Wednesday, March 3, 2010

Furloughs

at the University of Minnesota?

A furlough (from Dutch: "verlof") is a temporary leave of absence from employment, duty in the armed services, or from a prison term. It may be voluntary or involuntary.

Unpaid time off given to government employees for the purpose of reducing the budget.

Minutes*
Faculty Consultative Committee
Thursday, February 25, 2010

The President's budget proposal

a. The 27 pay periods will all be paid, for $41 million.

b. There will be 3 furlough days for all employees during the holiday period and the University will be closed except for essential services, pending faculty and Board approval.

c. Senior officers (dean and above) will have six furlough days.

d. Employees will have the opportunity to volunteer furlough days, to a maximum of 10 (including the 3 required).

Professor Gonzales inquired if the President intended to ask for a vote on the furlough proposal for the faculty. Provost Sullivan noted that under the provisions of Section 4.5 of the Regents policy Faculty Tenure—the tenure code—approval of the Faculty Senate is required ("If the University or a collegiate unit is faced with financial stringency that does not amount to a fiscal emergency, the president may propose a temporary reduction or postponement in compensation to be allocated to faculty in accordance with a mathematical formula or similar device").
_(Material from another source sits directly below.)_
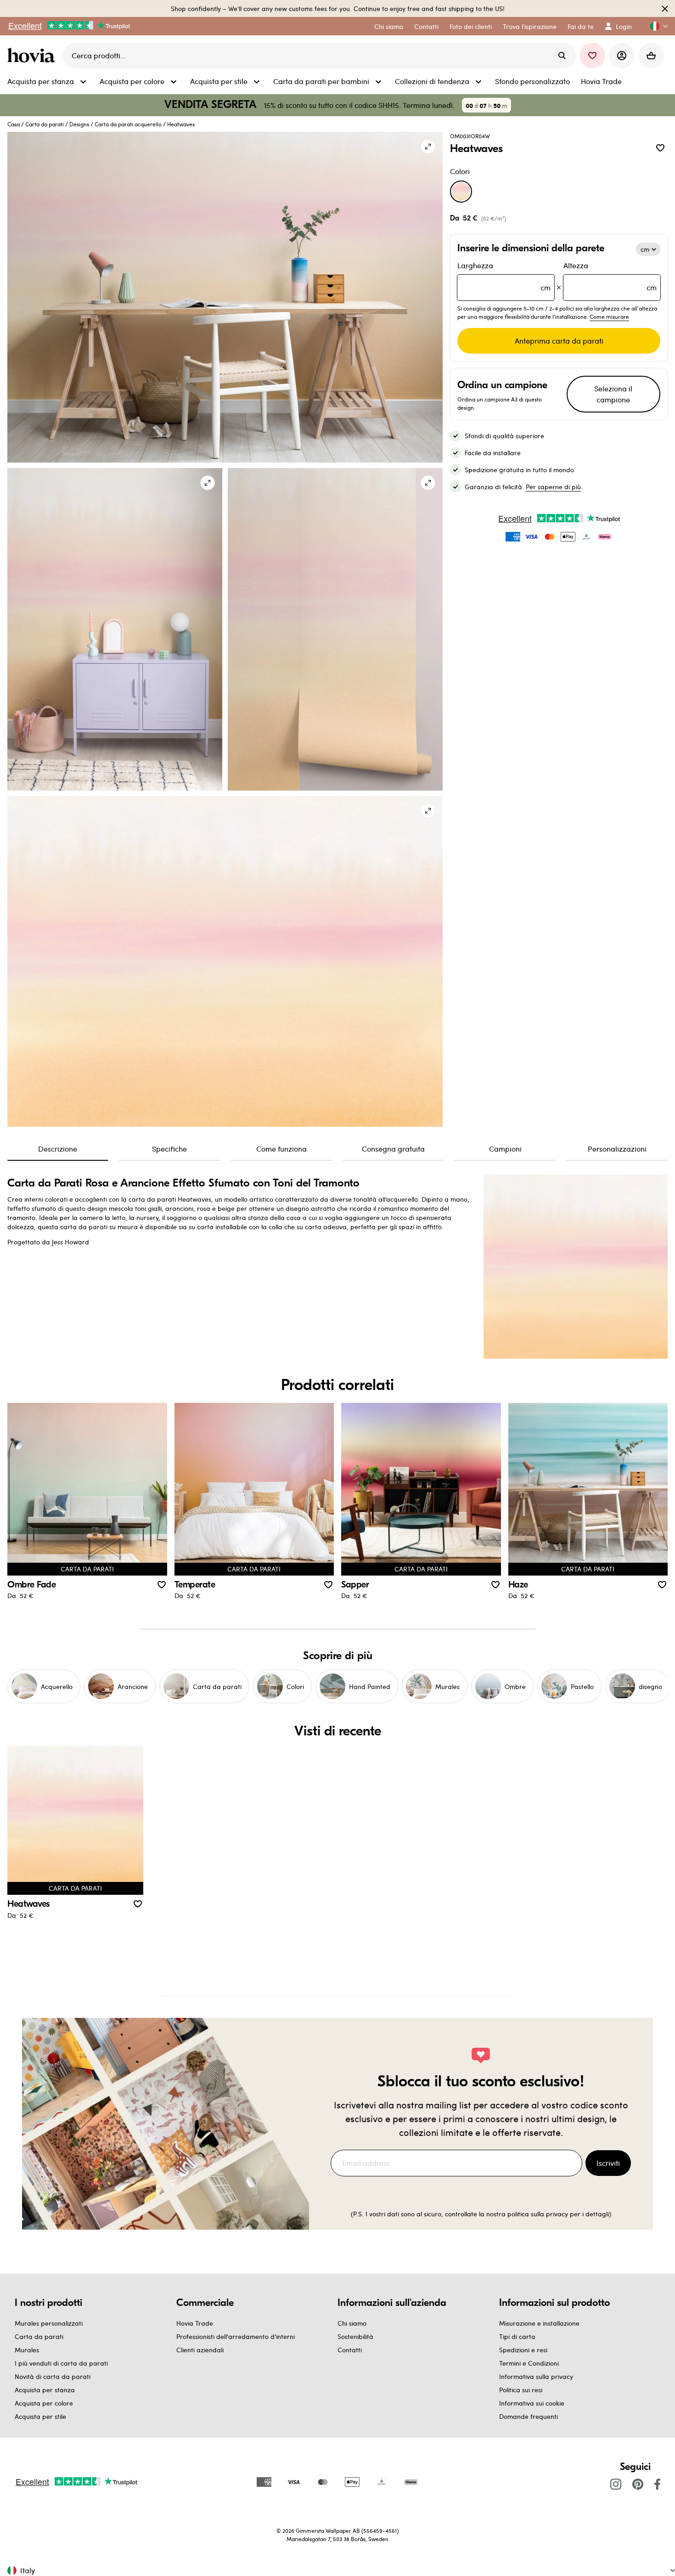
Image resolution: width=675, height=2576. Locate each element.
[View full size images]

Professor Gonzales and several other Committee members advised him that to bring the proposal to the March 4 meeting and simultaneously ask for a vote would be unwise, because it would give faculty members no time to consult with their colleagues or to think about the proposal or the larger budget issues in which the furlough is embedded.

The Committee agreed to convene a special meeting of the Faculty Senate on March 25 to consider for the tenured and tenure-track faculty the proposal to adopt a 3-day furlough in December, 2010.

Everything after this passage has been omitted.